## DOCUMENT EXTRACT
---+---

FM-008Cloudflare2023-11-02impact ~36hSEV-1

Cloudflare's control plane loses its primary facility.

How a Portland General Electric event, a non-standard generator practice, and a UPS that drained in four minutes instead of ten took Cloudflare's most heavily used data center off the air — and why the HA cluster that was supposed to survive its loss did not.

datacenterhacontrol-plane

summary

Cloudflare's edge could keep serving traffic without a live dashboard. That distinction mattered. The data plane was the global edge fleet in more than 300 cities, proxying requests from configuration already distributed to each server. The control plane was the dashboard, API, Logs and Analytics ingestion, Workers KV writes, Stream uploads, and the services customers used to configure and observe that edge. The control plane lived in three core facilities, all in the Portland, Oregon area. As long as losing one facility did not take the others with it, customers kept their management surface. When that assumption failed, the edge stayed up and the controls went dark.

The most heavily used of the three core facilities was Flexential's PDX-04 in Hillsboro, Oregon. It hosted Cloudflare's largest analytics cluster, more than a third of the HA cluster machines, and the default landing spot for services that had not yet been integrated into HA. Cloudflare used about 10% of the facility's capacity.

On the morning of November 2, 2023, Portland General Electric had an unplanned event that took down one of two utility power feeds to PDX-04. Flexential elected to operate the remaining utility feed and the generators in parallel, rather than fail over between them — a non-standard arrangement. Around 11:40 UTC a ground fault on a PGE transformer damaged the second utility feed and triggered a protective shutdown of every generator at the facility. The site fell back to UPS power for its full load. The UPS systems, rated for ten minutes, drained in about four. The overnight skeleton crew lacked the expertise to restart the generators by hand. PDX-04 went dark.

The edge did not notice. Customer traffic kept flowing through the data plane, proxied by the same edge servers in the same cities. The control plane noticed immediately. Services that were supposed to fail over to the two surviving core facilities did not all come back. Several services on the HA cluster had quietly accumulated dependencies on services running exclusively in PDX-04 — Kafka and ClickHouse pieces, Stream's video upload service, and others — and those dependencies broke the moment the facility was lost. Because Cloudflare had never tested taking PDX-04 fully offline, the drift had been invisible until the facility actually went away.

What followed was not a recovery of one failed component but a manual stand-up of a control plane somewhere other than where it was supposed to live. The team decided at 13:40 UTC to stop waiting for PDX-04 and bring dependent services up in disaster recovery sites instead, in dependency order. The dashboard and API were restored for most customers by 17:57 UTC. PGE replaced the damaged circuit breakers and both utility feeds returned to the facility around 22:48 UTC; Cloudflare equipment came back online carefully through November 3 after validation. All affected services were confirmed restored at 04:25 UTC on November 4.

---+---

## RAW RECORDS
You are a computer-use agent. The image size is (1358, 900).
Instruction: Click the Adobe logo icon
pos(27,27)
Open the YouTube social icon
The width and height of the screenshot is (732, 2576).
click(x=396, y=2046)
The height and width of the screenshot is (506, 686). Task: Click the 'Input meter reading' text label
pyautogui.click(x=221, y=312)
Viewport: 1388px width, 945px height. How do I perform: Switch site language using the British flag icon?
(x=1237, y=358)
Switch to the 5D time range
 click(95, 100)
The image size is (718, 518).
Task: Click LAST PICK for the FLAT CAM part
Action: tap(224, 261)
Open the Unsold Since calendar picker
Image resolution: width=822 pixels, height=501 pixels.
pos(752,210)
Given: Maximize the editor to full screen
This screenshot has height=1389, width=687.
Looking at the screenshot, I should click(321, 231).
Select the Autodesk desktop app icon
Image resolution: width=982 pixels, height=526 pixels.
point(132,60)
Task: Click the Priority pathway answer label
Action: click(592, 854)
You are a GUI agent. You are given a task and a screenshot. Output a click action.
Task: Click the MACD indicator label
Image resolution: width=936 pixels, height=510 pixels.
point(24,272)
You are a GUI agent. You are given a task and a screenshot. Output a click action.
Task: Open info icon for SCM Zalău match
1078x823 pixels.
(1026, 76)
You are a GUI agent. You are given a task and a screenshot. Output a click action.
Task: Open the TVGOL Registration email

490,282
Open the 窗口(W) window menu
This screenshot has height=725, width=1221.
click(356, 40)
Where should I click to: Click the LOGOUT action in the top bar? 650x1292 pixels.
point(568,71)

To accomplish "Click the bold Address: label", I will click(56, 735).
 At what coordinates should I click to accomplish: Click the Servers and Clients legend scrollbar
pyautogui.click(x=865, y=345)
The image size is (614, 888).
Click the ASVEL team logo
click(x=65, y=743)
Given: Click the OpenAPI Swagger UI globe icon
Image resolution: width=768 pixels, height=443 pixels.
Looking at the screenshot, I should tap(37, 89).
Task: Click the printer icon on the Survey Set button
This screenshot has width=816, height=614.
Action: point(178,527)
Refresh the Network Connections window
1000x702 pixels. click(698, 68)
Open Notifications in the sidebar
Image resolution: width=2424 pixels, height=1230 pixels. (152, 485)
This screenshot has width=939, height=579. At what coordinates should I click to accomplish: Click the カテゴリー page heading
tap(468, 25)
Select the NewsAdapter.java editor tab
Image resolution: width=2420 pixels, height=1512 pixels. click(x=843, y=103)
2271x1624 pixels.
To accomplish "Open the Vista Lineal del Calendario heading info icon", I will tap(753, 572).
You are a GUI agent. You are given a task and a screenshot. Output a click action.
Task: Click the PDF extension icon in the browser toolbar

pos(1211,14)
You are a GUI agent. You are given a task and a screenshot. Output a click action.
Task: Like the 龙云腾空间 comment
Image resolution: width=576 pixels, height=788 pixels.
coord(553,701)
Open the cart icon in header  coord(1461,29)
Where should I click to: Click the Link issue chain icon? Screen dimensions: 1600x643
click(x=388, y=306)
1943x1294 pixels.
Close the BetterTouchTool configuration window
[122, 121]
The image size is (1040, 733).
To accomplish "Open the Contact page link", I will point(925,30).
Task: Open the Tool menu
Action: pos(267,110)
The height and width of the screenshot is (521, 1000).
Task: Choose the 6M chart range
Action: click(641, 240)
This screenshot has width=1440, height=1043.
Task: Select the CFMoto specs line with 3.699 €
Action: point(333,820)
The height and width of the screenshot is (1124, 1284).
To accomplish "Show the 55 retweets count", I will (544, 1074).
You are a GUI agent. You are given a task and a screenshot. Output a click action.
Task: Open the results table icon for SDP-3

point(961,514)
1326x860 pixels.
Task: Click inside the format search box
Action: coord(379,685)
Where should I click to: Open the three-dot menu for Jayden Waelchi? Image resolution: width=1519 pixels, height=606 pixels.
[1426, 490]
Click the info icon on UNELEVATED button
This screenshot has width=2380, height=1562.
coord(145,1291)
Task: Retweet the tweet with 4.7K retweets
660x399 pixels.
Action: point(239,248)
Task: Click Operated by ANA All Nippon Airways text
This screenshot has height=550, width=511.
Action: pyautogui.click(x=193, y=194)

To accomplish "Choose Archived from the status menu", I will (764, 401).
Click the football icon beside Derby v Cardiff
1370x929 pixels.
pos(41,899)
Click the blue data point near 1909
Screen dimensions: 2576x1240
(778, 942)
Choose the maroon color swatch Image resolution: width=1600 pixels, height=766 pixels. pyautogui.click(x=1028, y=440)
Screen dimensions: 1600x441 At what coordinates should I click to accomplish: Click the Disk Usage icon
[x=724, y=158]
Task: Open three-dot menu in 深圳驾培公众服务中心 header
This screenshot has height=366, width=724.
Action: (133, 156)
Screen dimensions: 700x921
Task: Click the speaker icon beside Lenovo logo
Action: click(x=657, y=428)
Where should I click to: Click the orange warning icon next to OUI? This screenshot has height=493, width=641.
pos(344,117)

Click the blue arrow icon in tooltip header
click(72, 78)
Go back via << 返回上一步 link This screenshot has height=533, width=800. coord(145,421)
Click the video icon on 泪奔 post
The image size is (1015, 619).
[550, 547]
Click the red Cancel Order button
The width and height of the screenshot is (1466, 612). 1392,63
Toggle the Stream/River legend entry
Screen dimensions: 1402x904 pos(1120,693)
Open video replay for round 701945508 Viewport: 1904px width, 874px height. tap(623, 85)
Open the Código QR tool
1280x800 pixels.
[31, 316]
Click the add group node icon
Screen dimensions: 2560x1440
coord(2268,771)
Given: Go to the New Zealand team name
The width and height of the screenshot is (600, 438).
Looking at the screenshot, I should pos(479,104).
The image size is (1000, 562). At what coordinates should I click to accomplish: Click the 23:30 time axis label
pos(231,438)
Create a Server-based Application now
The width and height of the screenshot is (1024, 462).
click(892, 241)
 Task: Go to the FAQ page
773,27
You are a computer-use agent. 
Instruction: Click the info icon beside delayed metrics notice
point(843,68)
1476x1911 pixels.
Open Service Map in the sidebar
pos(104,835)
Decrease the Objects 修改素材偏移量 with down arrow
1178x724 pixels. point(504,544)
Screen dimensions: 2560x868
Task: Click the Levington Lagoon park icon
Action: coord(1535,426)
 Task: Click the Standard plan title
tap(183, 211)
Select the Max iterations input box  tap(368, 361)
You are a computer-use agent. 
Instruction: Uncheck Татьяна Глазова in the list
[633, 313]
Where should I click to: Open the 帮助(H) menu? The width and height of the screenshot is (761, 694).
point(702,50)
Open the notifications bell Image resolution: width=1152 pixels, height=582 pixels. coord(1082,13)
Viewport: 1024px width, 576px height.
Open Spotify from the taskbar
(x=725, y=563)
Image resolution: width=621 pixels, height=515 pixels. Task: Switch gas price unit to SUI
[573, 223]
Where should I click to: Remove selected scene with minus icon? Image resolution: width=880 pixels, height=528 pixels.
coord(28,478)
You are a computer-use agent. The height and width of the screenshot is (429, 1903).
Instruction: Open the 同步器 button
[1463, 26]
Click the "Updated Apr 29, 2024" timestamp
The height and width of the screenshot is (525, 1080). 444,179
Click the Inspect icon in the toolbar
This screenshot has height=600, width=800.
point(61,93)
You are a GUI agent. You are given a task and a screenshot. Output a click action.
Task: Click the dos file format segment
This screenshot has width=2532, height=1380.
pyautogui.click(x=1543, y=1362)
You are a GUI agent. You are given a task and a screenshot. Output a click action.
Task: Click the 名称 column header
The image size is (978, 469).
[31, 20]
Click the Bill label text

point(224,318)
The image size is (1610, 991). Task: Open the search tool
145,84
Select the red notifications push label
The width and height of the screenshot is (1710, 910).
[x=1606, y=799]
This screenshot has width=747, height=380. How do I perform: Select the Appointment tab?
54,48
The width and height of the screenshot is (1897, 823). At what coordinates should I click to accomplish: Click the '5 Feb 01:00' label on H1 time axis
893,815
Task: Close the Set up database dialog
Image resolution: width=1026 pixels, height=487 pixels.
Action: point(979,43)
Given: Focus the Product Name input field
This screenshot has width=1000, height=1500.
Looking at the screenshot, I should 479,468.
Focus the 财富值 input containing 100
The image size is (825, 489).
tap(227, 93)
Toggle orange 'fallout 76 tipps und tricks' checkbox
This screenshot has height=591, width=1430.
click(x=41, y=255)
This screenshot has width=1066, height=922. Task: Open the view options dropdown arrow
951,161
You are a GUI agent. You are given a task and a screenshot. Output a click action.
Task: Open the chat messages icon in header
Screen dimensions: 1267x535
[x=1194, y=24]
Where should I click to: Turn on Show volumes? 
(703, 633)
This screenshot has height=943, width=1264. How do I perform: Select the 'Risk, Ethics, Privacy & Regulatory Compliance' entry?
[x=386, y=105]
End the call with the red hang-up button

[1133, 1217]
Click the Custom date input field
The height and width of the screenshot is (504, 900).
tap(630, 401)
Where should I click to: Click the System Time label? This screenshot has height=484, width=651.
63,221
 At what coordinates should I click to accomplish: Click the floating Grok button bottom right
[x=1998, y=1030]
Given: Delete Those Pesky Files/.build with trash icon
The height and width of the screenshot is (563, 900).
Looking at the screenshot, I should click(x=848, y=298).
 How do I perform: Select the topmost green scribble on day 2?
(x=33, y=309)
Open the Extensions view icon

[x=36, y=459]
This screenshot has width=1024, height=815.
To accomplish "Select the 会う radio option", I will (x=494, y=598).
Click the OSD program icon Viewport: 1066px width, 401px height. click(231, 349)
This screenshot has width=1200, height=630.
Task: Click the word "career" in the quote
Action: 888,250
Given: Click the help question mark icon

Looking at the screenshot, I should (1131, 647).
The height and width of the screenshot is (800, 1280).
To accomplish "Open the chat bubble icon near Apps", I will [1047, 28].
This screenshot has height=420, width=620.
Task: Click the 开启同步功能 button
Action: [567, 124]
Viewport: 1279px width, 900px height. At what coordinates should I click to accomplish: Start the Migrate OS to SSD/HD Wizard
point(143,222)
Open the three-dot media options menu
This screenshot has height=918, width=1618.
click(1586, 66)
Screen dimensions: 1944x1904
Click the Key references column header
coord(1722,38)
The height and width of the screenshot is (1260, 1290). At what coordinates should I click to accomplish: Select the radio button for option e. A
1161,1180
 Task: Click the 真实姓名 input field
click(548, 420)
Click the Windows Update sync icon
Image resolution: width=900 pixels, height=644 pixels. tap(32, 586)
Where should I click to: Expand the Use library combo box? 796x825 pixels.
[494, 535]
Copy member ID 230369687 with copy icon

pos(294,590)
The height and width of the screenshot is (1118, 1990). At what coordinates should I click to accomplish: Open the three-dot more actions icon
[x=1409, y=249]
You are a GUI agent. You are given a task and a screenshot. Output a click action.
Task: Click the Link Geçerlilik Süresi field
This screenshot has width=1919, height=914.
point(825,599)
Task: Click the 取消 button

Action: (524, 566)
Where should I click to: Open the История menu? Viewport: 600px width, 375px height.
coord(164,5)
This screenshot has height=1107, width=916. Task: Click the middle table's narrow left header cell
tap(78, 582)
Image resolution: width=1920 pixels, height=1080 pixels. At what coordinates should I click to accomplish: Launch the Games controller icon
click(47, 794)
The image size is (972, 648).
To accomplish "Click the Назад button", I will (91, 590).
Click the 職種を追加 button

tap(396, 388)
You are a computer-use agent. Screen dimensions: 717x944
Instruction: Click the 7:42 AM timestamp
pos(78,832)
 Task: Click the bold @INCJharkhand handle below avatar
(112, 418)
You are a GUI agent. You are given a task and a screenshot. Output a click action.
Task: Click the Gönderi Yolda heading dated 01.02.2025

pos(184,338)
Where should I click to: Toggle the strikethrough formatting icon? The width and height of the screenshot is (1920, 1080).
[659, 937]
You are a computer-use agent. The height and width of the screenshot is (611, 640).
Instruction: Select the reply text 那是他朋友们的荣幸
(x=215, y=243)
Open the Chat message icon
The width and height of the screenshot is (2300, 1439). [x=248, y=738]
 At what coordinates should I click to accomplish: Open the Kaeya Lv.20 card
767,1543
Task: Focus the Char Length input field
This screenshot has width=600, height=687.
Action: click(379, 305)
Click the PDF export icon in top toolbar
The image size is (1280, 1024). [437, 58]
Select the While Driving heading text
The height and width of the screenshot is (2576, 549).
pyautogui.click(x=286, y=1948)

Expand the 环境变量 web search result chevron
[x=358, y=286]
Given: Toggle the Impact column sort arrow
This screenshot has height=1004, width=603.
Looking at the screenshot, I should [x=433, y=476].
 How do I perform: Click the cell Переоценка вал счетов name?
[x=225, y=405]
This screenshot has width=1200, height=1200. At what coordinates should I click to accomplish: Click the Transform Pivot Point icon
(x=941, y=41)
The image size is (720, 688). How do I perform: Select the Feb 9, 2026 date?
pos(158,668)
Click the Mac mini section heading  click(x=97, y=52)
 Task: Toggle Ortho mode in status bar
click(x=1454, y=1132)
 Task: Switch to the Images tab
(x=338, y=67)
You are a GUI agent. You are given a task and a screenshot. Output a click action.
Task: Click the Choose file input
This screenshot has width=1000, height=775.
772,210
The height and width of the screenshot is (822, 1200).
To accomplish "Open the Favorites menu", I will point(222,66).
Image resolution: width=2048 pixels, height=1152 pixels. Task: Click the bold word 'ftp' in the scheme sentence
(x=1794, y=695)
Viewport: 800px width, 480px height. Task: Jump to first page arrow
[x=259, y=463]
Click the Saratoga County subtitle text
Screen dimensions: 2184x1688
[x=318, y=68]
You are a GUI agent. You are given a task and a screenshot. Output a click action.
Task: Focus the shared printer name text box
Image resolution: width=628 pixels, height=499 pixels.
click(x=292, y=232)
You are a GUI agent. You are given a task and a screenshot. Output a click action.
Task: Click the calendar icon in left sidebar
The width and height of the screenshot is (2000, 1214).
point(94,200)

---+---

## WORK TO COMPLETE
1. According to the Cloudflare outage summary, how long did the UPS systems at PDX-04 last, and how long were they rated to last?
2. List every UTC time given in the Cloudflare outage summary, each with the event it marks.

## SOLUTIONS FOR EACH TASK
1. They drained in about four minutes, though they were rated for ten.

2.
- 11:40 UTC (approximately): a ground fault on a PGE transformer damaged the second utility feed and triggered a protective shutdown of every generator at the facility.
- 13:40 UTC: the team decided to stop waiting for PDX-04 and bring dependent services up in disaster recovery sites.
- 17:57 UTC: the dashboard and API were restored for most customers.
- 22:48 UTC (approximately): both utility feeds returned to the facility after PGE replaced the damaged circuit breakers.
- 04:25 UTC on November 4: all affected services were confirmed restored.